Even though it’s still winter, the light is slowly returning at northern latitudes and we start to look forward to the coming spring.  One of the most revered signs of spring is the return of migratory birds on their way to breeding grounds high up in the Arctic.  The long summer days will help them as they feast on the abundant food they need to bring up their offspring and prepare them for the long flight southwards when autumn comes. It is hard to understand how a bird, 15 cm in length can endure a journey of 5-6000 km. A crucial factor is the availability of “refuelling stops” on their journey. For wading birds, such as the spoon-billed sandpiper these pitstops are found along the shores and especially on tidal mudflats, where the coming and going of the tide both replenishes and makes available food in the form of snails, mussels and other invertebrates.



So what has this to do with Korea? More than 10 years ago, on the altar of economic “development”, a man made ecological catastrophe occurred in South Korea. To foster “economic growth” an area of “useless land” was reclaimed from the sea. Across the mouth of the great Saemangeum estuary a sea wall was built that closed it of from the sea. Many square kilometres of the estuary's tidal mudflats were turned into a desert of dry grass. Where previously the calls from hundreds of thousands of wading birds had been heard as they made a stop over on their way to and from the Arctic, there was now silence and rotting carcasses of birds that had starved to death. At the end point of their flight to winter quarters, ornithologists found numbers of birds suddenly plummeting. 





I was myself completely unaware of this catastrophe until I started reading Michael McCarhty book “The Moth Snowstorm”. McCarthy grew up by an estuary close to Merseyside in England and fell in love with the wilderness and the birds coming to feed on the mudflats richness of food. Knowing in his heart what the Saemangeum estuary had looked like and witnessing how it now had been turned into a deadscape was nauseating for him, causing a combination of grief and anger. All the more since it was a both a manmade and a totally unnecessary accomplishment, since the reclaimed land still lay barren a decade after the sea wall had killed it. 


 
The Saemangeum sea wall is an unseen tragedy since the effects are mostly felt far from its origin. It is also one of many causes for the ongoing thinning of biodiversity and species. Long before a species goes extinct, it starts to decline in numbers, but we often don’t notice it. Only when a species like the spoon-billed sandpiper becomes critically endangered do we act, putting breeding programs in place if this species its deemed important or attractive enough for us, humans, to keep. Then it is often to late and even if we “succeed” we don’t know how many other species that disappear unseen.  

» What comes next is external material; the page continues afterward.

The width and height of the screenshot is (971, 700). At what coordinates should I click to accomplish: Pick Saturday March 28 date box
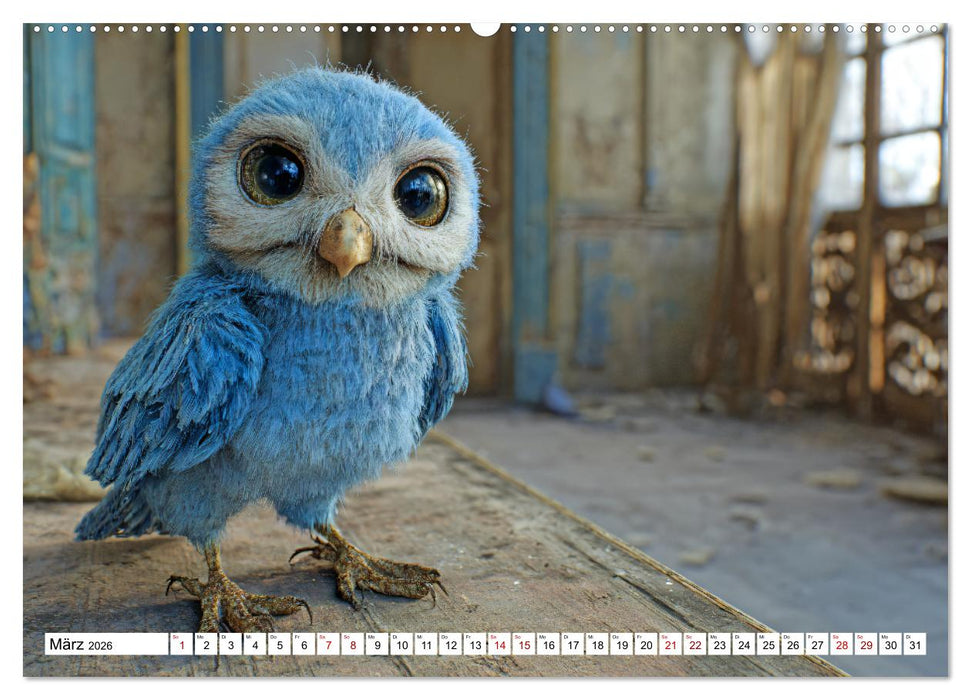tap(842, 644)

Saemangeum is on the east side of the Yellow Sea, a semi enclosed bay with China on one side and the Koreas on the other. Both China and South Korea have been very active in draining and building in their coastal zones, turning them into ports and industrial parks. Paradoxically for the migratory birds in Asia, North Korea might be their best hope for the future, because the lack of industry and low tech agriculture has left large areas of the North Korean cost in a more natural state. Therefore, a future democratic North Korea must be given guidance to protect what is left of nature in order not to succumb to the growth and development paradigm. 

We should not put all the blame for the Saemangeum tragedy or what has and is happening in other areas around the Yellow Sea on South Korea and China. We are complicit. As we watch the olympics on our Samsung mobile, we are fuelling the powers of consumerism, growth and economic development. We have a choice. Do we want future children to grow up and like Michael McCarhty be awed by the contact with nature, or do we want to show them what nature once looked like on our new flat screen TV? In order to even be able to make that choice, stories like that of Saemangeum needs to be told.